The study revealed that active managers beat the market (and hence passive rivals) by an average of 60 basis points (bp) for pension scheme clients, but that 44bp of this was consumed in fees. This comes on the heels of another news story that many fund managers, including some passive ones, had hidden levels of fees, causing higher costs to end investors than claimed. 


While pension funds have realised at least some value by selectively choosing active funds, there is evidence that the broader active fund market has often struggled to do better than the market over long time periods (index provider S&P Dow Jones said 99% failed to beat their benchmarks between 2006 to 2016).

The standard defence to this by fund managers is that all funds rise along with the market, but only they can offer better value once it starts to dip or remain range-bound.  

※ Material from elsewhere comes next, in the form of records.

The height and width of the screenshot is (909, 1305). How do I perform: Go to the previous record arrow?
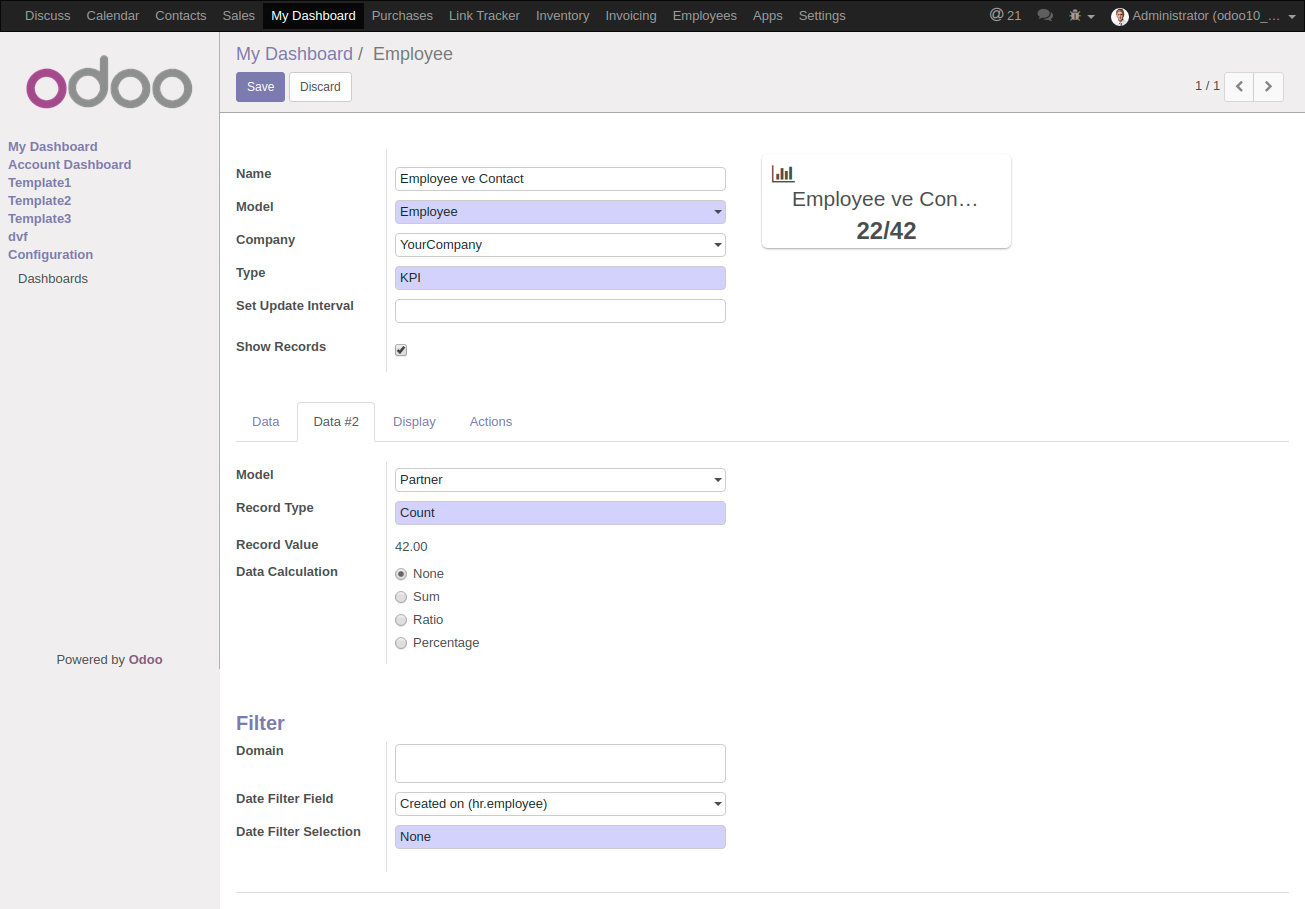pyautogui.click(x=1239, y=87)
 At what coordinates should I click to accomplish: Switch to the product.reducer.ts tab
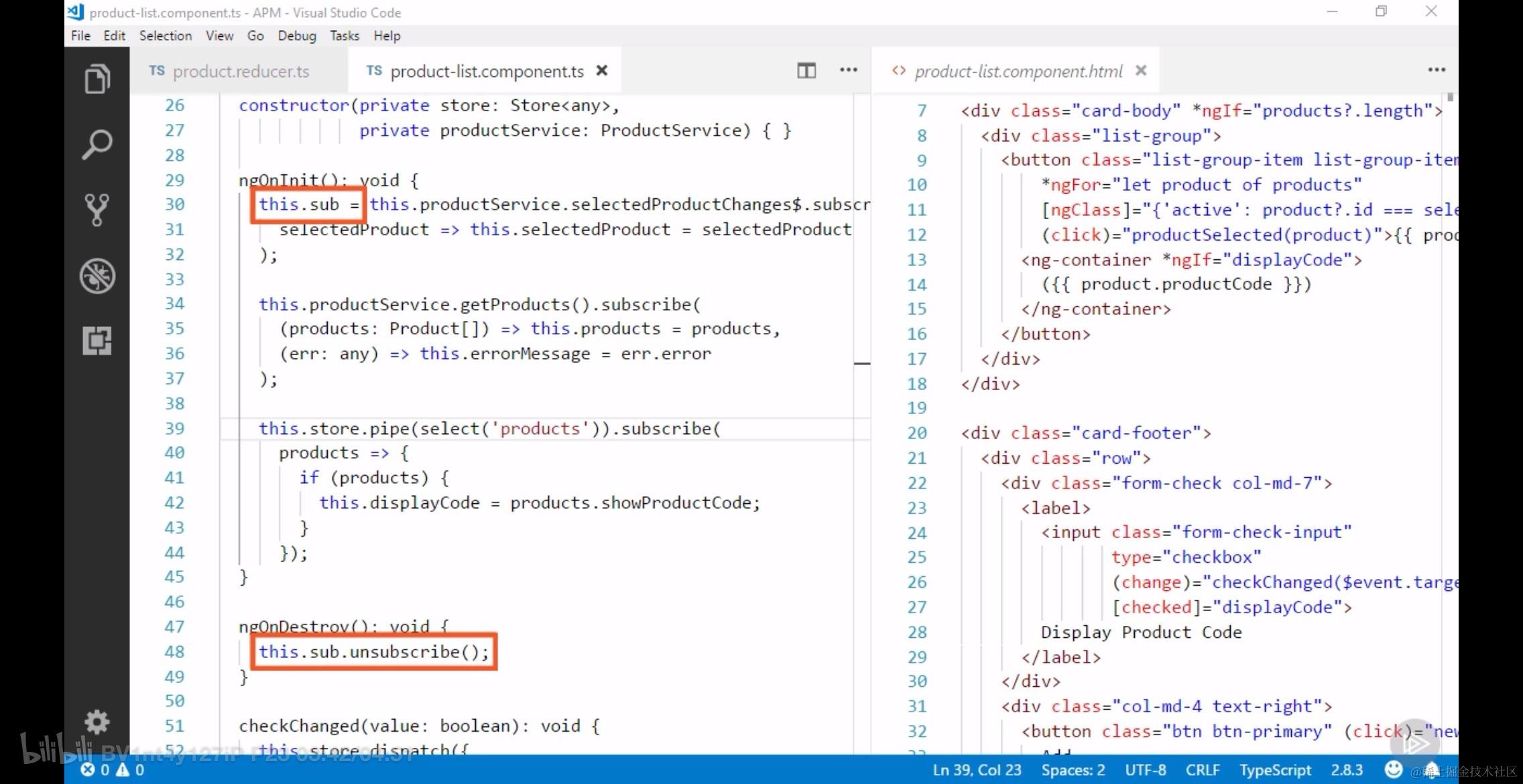click(231, 71)
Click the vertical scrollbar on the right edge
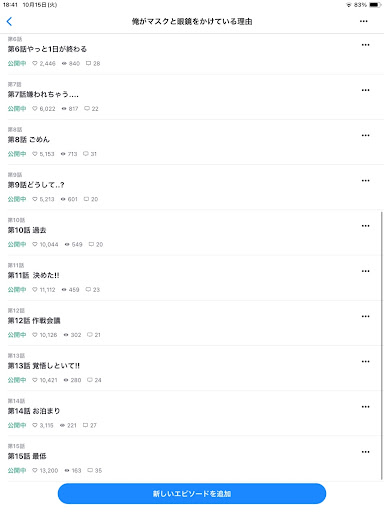Viewport: 384px width, 512px height. pos(382,345)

They are about to be judged on the merits of these views. 

A lot of active funds should be able to demonstrate that they offered superior performance when compared to typical passive products such as exchange-traded funds, which faced full exposure to the stock market falls. 

But the question of their relative value becomes a bit more complicated once fee levels are included. Active funds managers that can demonstrate they dropped at a far slower trajectory than their passive peers and saved institutional investors money net of fees will truly burnish their reputations. 

If a large number of active funds can demonstrate such outperformance, it could even reduce the massive shift of assets into passive funds. 

On the other hand, if many active funds fail to demonstrate superior returns once fees are subtracted, asset owners would be well within their rights to question the validity of their operations. 

It will also be interesting to consider the performance of smart beta funds in this new, tumultuous environment. These funds are passive, in that they track an index, but that index focuses on factors such as quality, dividends or momentum instead of pure market capitalisation. 

If some of them can beat their cap-focused cousins as a result of focusing on other measuring factors they will have amply demonstrated their value. Those that fail will face many questions as to the value they provide. 

Perhaps the ultimate test in these topsy-turvy times will be on hedge funds. These have long been maligned by many asset owners as being pricey and poor performing, but the entire purpose of a classical hedge fund is to manage sudden downturns far better than long-only rivals. Those that can demonstrate that they did so could enjoy a return to grace, 2 and 20 fees and all. 

Assuming the early-year stock market slump does not presage a longer downward shift (and the fundamentally decent state of the global economy means that it’s unlikely), asset owners can learn a lot from the global stock market’s February fright. 

It’s never a bad idea to know which fund managers are best prepared for a more prolonged turn in the tide.